I'll swap your Russian for my Rocket...


----------



## Riaz (3/3/14)

Rex Smit said:


> I'll swap your Russian for my Rocket...



no no, dont get me wrong, i love the russian and its serving me well.

im looking to buy another tank

the rocket seems to be identical to the russian?


----------



## TylerD (3/3/14)

Aqua? Reo?


----------



## Rowan Francis (3/3/14)

kayfun ,,,,


----------



## Riaz (3/3/14)

Rowan Francis said:


> kayfun ,,,,



apparently the russian is better for some and more or less the same for others than the kayfun?

Reactions: Agree 1


----------



## Andre (3/3/14)

For me the Russian (or the Kayfun Lite Plus) is better than the Kayfun 3.1. I am with @TylerD on this one. If the best, the Reo, is not yet for you, try the Aqua, but know it is a temperamental beast and not easy to tame. I will not carry it around town to vape as I'm not sure it will not leak or spit in my mouth and it does not take a lot of juice, but as far as the vape goes on a mech at around 0.6 ohms, it beats the Russian/Kayfun hands down. So, for me a stay at home occasional treat.

Reactions: Informative 2


----------



## Riaz (3/3/14)

Matthee said:


> For me the Russian (or the Kayfun Lite Plus) is better than the Kayfun 3.1. I am with @TylerD on this one. If the best, the Reo, is not yet for you, try the Aqua, but know it is a temperamental beast and not easy to tame. I will not carry it around town to vape as I'm not sure it will not leak or spit in my mouth and it does not take a lot of juice, but as far as the vape goes on a mech at around 0.6 ohms, it beats the Russian/Kayfun hands down. So, for me a stay at home occasional treat.

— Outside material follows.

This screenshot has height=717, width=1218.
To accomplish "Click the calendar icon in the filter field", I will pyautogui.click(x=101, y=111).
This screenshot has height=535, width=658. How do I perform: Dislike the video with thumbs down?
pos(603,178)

thanks @Matthee but im looking for one to carry around with me.


----------



## Andre (3/3/14)

Riaz said:


> thanks @Matthee but im looking for one to carry around with me.

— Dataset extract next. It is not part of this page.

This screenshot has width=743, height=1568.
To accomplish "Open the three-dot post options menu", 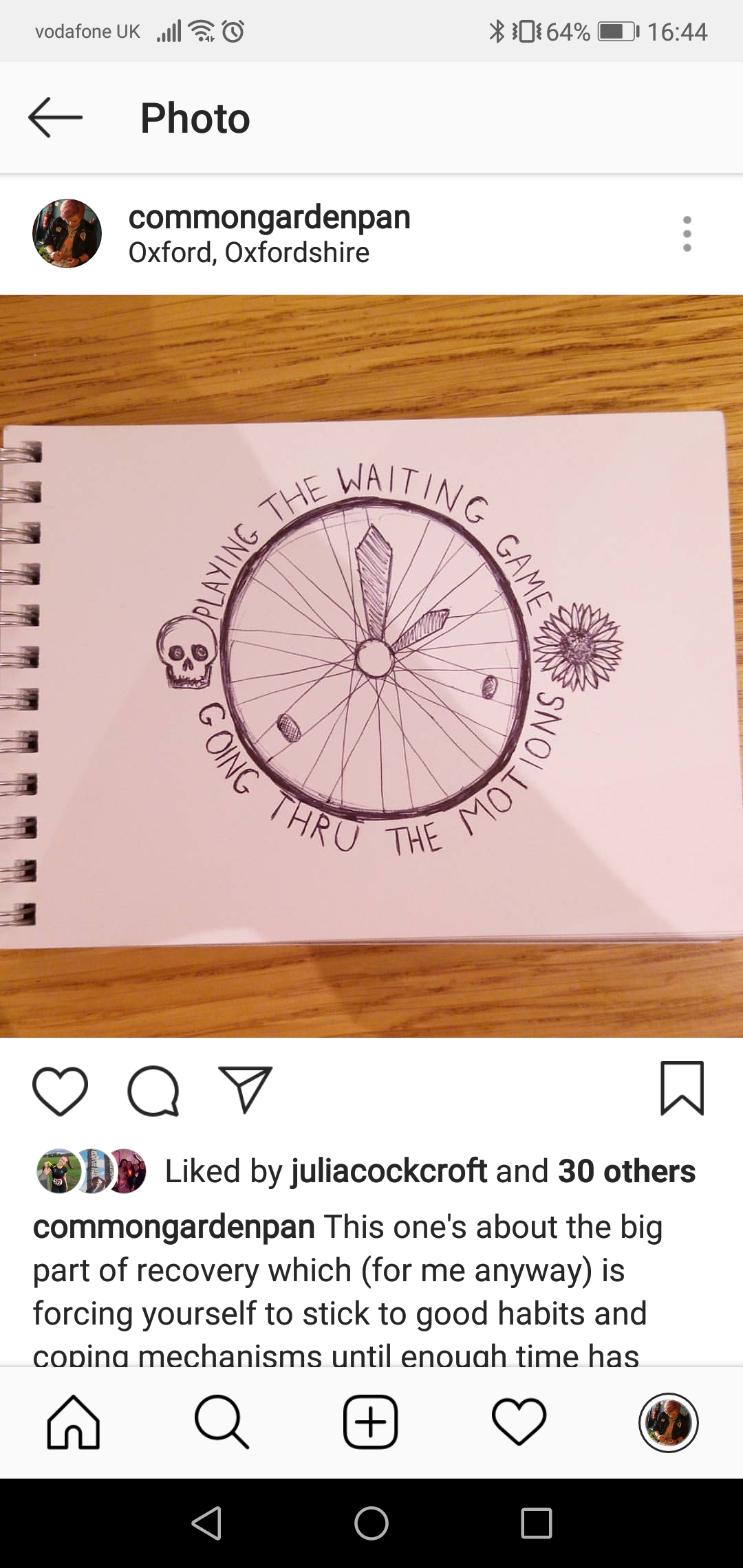I will tap(687, 234).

Then, I'm afraid you will now have to concentrate on juices. Not much out there at this stage to beat the Russian.


----------



## Riaz (3/3/14)

Matthee said:


> Then, I'm afraid you will now have to concentrate on juices. Not much out there at this stage to beat the Russian.

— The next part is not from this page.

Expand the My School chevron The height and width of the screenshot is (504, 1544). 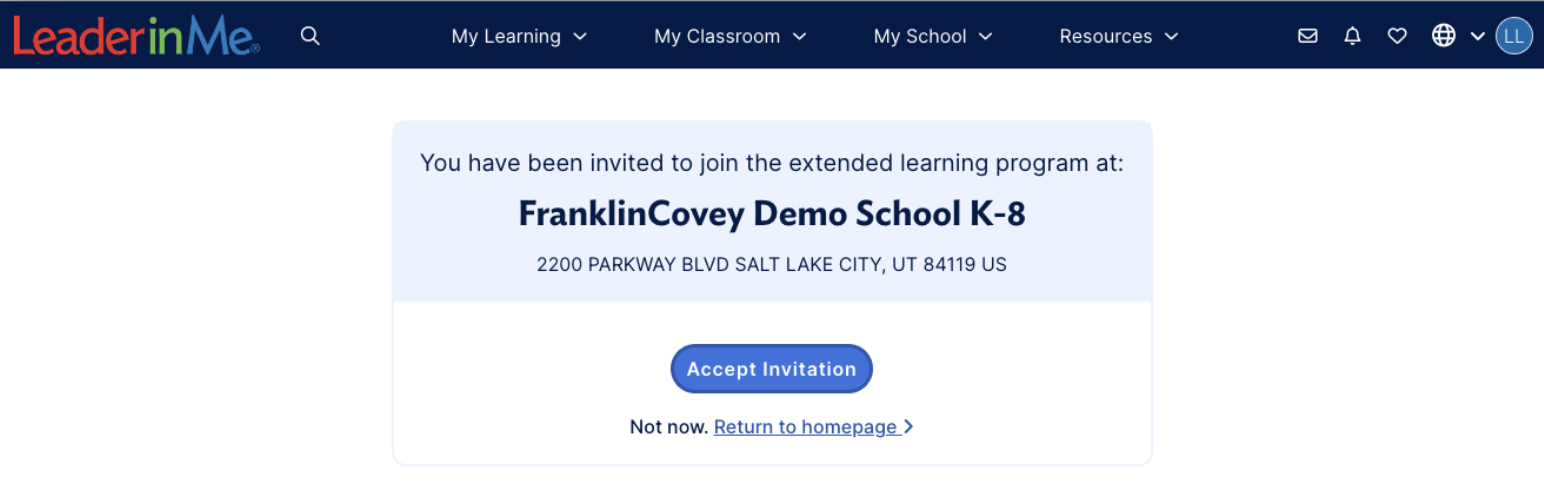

cool, i can live with that 

thanks @Matthee 

need that nemesis to come soon, so i can start playing around with ohms

Reactions: Like 1


----------



## Gazzacpt (3/3/14)

Matthee said:


> For me the Russian (or the Kayfun Lite Plus) is better than the Kayfun 3.1. I am with @TylerD on this one. If the best, the Reo, is not yet for you, try the Aqua, but know it is a temperamental beast and not easy to tame. I will not carry it around town to vape as I'm not sure it will not leak or spit in my mouth and it does not take a lot of juice, but as far as the vape goes on a mech at around 0.6 ohms, it beats the Russian/Kayfun hands down. So, for me a stay at home occasional treat.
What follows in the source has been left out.